The Pale King
David Foster Wallace. Little, Brown, $27.99 (560p) ISBN 978-0-316-07423-0
A pile of sketches, minor developments, preludes to events that never happen (or only happen in passing, off the page), and get-to-know-your-characters background info that would have been condensed or chopped had Wallace lived to finish it, this isn't the era-defining monumental work we've all been waiting for since Infinite Jest altered the landscape of American fiction. (To be fair, how many of those sorts of books can one person be expected to write?) It is, however, one hell of a document and a valiant tribute to the late Wallace, being, as it is, a transfixing and hyper-literate descent into relentless, inescapable despair and soul-negating boredom.
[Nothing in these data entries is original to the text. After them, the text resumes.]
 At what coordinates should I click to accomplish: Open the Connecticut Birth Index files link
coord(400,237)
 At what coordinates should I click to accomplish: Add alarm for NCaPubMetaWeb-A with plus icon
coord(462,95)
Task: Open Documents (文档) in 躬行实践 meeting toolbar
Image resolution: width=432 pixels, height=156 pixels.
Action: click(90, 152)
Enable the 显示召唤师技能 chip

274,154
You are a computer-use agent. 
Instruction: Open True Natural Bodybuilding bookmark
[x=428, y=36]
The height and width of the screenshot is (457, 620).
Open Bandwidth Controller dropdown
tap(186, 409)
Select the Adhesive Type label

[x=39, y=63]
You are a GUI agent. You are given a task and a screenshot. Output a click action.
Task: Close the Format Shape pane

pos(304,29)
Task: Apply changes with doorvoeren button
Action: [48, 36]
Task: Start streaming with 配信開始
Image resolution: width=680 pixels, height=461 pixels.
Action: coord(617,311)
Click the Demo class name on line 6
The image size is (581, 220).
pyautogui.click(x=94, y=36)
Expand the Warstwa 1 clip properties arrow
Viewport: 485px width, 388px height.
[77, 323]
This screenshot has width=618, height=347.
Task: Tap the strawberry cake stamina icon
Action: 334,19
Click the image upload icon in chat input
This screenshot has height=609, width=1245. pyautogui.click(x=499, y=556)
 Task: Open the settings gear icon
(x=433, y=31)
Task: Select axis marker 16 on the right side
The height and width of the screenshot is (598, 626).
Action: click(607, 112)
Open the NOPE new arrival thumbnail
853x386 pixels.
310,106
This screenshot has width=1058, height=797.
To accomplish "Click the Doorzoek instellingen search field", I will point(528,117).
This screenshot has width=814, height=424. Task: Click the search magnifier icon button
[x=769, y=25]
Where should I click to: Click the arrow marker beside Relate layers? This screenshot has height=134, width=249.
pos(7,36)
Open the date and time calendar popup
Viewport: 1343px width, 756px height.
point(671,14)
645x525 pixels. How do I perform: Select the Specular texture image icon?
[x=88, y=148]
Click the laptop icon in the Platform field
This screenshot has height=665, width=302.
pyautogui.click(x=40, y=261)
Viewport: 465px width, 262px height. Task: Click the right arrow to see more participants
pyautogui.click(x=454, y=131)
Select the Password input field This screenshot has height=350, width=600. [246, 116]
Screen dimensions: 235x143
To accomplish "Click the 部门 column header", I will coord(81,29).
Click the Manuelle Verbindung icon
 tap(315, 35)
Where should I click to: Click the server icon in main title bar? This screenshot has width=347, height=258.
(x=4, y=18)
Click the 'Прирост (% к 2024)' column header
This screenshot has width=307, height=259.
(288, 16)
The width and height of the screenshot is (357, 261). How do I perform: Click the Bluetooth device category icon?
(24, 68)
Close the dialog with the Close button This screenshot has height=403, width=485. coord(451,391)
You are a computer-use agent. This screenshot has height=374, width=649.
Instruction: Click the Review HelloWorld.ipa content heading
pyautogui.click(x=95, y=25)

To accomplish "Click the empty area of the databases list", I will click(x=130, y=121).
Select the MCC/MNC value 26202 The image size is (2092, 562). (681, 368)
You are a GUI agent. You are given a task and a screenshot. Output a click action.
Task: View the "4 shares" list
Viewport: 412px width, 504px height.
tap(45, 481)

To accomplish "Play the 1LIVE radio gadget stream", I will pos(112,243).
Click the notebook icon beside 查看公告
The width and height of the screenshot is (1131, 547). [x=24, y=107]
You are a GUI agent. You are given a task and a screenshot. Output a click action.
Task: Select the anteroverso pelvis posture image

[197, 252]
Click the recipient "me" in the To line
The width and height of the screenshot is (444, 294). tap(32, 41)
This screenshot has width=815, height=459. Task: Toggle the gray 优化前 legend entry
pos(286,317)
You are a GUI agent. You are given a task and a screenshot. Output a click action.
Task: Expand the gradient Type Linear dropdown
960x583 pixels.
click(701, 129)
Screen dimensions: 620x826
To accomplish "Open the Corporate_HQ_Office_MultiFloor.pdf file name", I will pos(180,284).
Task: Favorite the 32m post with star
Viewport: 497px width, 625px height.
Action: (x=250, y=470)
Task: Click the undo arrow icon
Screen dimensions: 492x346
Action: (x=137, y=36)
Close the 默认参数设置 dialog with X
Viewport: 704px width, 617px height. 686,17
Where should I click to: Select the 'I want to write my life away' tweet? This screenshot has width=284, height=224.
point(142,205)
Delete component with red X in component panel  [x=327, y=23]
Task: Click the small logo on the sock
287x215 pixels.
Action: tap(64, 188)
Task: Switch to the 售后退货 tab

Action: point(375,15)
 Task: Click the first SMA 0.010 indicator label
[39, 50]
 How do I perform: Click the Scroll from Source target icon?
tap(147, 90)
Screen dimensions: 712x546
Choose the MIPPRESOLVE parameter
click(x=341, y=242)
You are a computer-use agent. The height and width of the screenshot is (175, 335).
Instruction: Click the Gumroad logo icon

The story ostensibly follows several recruits as they arrive at an IRS processing center in Peoria, Ill., in May 1985. Among them is David Foster Wallace, 20 years old and suffering "severe/disfiguring" acne. Everyone he encounters at the Peoria REC (Regional Examination Center; Wallace elevates acronyms and bureaucratic triple-speak to an art) is a grotesque: socially maladjusted, fantasizing of death (a training officer keeps a gun in her purse and "has promised herself a bullet in the roof of her mouth after her 1,500th training presentation"), and possessors of traumatic backstories. One recruit watches his father's death by subway car; another survives an adolescence of sustained and varied sexual abuse only to witness her mother's murder; another sweats constantly and so heavily that he dampens those unfortunate enough to be near him. These are the recruits training to become "wigglers," low-level IRS drones who crank out rote tax return reviews at Tingle tables (no etymology given) in the regional IRS office, calculating return-on-investment for potential audits and resigning themselves to a lifetime of tedium in an office where time is ticked off in fiscal quarters. They are only slightly aware of one another and exist as cameos outside of their own chapters. Meanwhile, a nebulous and menacing bureaucratic intrigue is afoot with the arrival of "fact psychic" Claude Sylvanshine, who is in Peoria to do advance work and intelligence gathering for his boss, Merle Lehrl, "an administrator of administrators" and dark puppet-master figure.
That's the structure. Wedged in are snapshots, character sketches, and anecdotes. There's a bombing at another IRS office, a mass poisoning, the specter of culture shift in the form of the "Spackman Initiative," a messy bureaucratic hangover spurred by a backlog-induced meltdown at another IRS office.
Stretches of this are nothing short of sublime-the first two chapters are a real put-the-reader-on-notice charging bull blitz, and the David Foster Wallace sections (you'll not be surprised to hear that these are footnoted) are tiny masterpieces of that whole self-aware po-mo thing of his that's so heavily imitated. Then there are the one-offs—a deadening 50-page excursion to a wiggler happy hour, a former stoner's lengthy and tedious recollection of his stony past—but this is a novel of boredom we're talking about, and, so, yes, some of it is quite boring. And while it's hard not to wince at each of the many mentions of suicide, Wallace is often achingly funny; a passage that begins "I have only one real story about shit. But it's a doozy" and ends with a "prison-type gang-type sexual assault gone wrong" is pants-pissingly hilarious.
Of course, this is an unfinished novel. It's sloppy at times, inconsistent in others, baggy here, too-lean there, and you rarely feel that the narrative is taking you somewhere. Instead, it's like you're circling something vague, essential, and frustratingly elusive. Yet, even in its incomplete state—Michael Pietsch, who assembled this from the reams of material Wallace left behind, deserves a medal and a bottomless martini—the book is unmistakably a David Foster Wallace affair. You get the sense early on that he's trying to cram the whole world between two covers. As it turns out, that would actually be easier to do than what he was up to here, because then you could gloss over the flyover country that this novel fully inhabits, finding, among the wigglers, the essence of our fundamental human struggles.